Recycle Wizard + Serverless on AWS (Part 2)

5 minute read

The second part is search, which turned out to be trickier than I expected. The first version of the app requests the source data here when app loads, after using a few functions to clean and process the data, I used fuse.js to handle the search, especially for the fuzzy search. Although this approach of loading data first is slowing down the app loading process and what I want to have is to request an API with a query when needed instead of loading all data at the beginning.

The other reason I want to improve the way to handle the source data is because after I released the first version of the app, Open Data Toronto changed the format of the source data without keeping the old version, and it broke the code I wrote based on the old format.
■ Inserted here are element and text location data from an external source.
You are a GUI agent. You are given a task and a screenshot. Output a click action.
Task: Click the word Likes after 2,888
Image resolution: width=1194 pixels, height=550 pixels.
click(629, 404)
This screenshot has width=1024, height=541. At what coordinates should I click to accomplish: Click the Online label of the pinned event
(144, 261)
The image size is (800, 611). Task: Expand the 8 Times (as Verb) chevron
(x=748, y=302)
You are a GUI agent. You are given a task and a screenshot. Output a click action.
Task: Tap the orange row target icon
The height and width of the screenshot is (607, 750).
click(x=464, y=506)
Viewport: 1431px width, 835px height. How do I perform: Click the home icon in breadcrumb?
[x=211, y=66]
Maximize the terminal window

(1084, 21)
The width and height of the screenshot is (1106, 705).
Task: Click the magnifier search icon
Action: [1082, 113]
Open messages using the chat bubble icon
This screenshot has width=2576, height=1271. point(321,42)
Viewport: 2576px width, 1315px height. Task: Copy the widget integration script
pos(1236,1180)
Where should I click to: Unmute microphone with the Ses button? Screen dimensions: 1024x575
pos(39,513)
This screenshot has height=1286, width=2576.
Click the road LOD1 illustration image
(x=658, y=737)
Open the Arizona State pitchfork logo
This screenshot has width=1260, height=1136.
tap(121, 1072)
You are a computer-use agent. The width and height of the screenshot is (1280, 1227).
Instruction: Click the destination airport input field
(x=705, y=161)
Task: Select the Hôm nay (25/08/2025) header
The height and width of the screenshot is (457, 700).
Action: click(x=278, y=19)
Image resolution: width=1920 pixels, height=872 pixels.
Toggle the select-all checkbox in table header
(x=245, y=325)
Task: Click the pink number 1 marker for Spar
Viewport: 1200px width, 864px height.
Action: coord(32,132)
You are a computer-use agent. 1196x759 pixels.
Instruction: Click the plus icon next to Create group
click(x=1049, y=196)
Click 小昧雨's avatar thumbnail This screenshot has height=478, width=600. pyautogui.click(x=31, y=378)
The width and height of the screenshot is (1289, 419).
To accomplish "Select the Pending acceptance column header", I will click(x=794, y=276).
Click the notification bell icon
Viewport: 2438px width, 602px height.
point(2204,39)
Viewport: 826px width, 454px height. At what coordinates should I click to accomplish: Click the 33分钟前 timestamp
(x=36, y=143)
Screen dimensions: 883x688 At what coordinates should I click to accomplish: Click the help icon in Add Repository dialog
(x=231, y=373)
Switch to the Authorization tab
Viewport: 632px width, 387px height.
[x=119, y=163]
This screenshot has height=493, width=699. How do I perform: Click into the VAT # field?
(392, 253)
That’s why I want to save the data to a place that I can have better control.

What came into my mind first is to put the data somewhere on AWS, such as RDS or DynamoDB, then I could use lambda function to run a query with the keyword from the app.

The source data looks like below:

    [
    	{
    	"body": "<ul> \n <li>Place item in the <strong>Garbage Bin.</strong></li> \n</ul>",
    	"category": "Garbage",
    	"title": "Garbage (wrapping and tying)",
    	"keywords": "bread bag tag, milk bag tag, elastic band, rubber band, twist tie, rope, twine, string, hemp, ribbon, bow, burlap, staple, fastener, wire, florists wire, plastic tag, tape, duct tape, electrical tape, masking tape, scotch tape, painters tape, tape dispenser, chain, nylon, thread"
    	},
      ...
    ]

Because of the source data is already a JSON file and there aren’t that many entries in the source data, I figured I could use DynamoDB to store them and run a query, but I encountered a couple of issues:

  • DynamoDB query operation finds items based on primary key values. You could use different attributes as query criteria by utilizing global secondary values, however it seems to be a overkill because what I want is to use a keyword to find the corresponding information.
  • That means I need to use each keyword as the primary key. Since the source data puts all keywords in one string, I need to process the data so that each keyword has the title, category, and body information.
  • To upload the data to a dynamoDB table, you will have to follow certain syntax such as:
        {
           "PutRequest":{
              "Item":{
                 "body":{
                    "S":"XXXX"
        					// s means this field is string
                 },
                 "category":{
                    "S":"XXXXX"
                 },
                 "title":{
                    "S":"xxxx"
                 },
                 "keyword":{
                    "S":"XXX"
                 }
              }
           }
        }

     And what's surprising is that the `BatchWriteItem` can only *comprise as many as 25 put or delete requests. Individual items to be written can be as large as 400 KB*.

The command I used to batch upload is aws dynamodb batch-write-item --request-items file://[the file].json

After I processed the source data with this snippet and upload to DynamoDB (select keyword as the primary key), I could use a keyword to run a query, However, the keyword has to be exact match, but it’s a searching functionality, I definitely want things such as auto suggestion and fuzzy search. I can use a contain operator with scan (since it is only available in scan not query) to find keyword that is part of a longer keyword, but scan goes through the whole table, it is not scalable and not good in terms of performance.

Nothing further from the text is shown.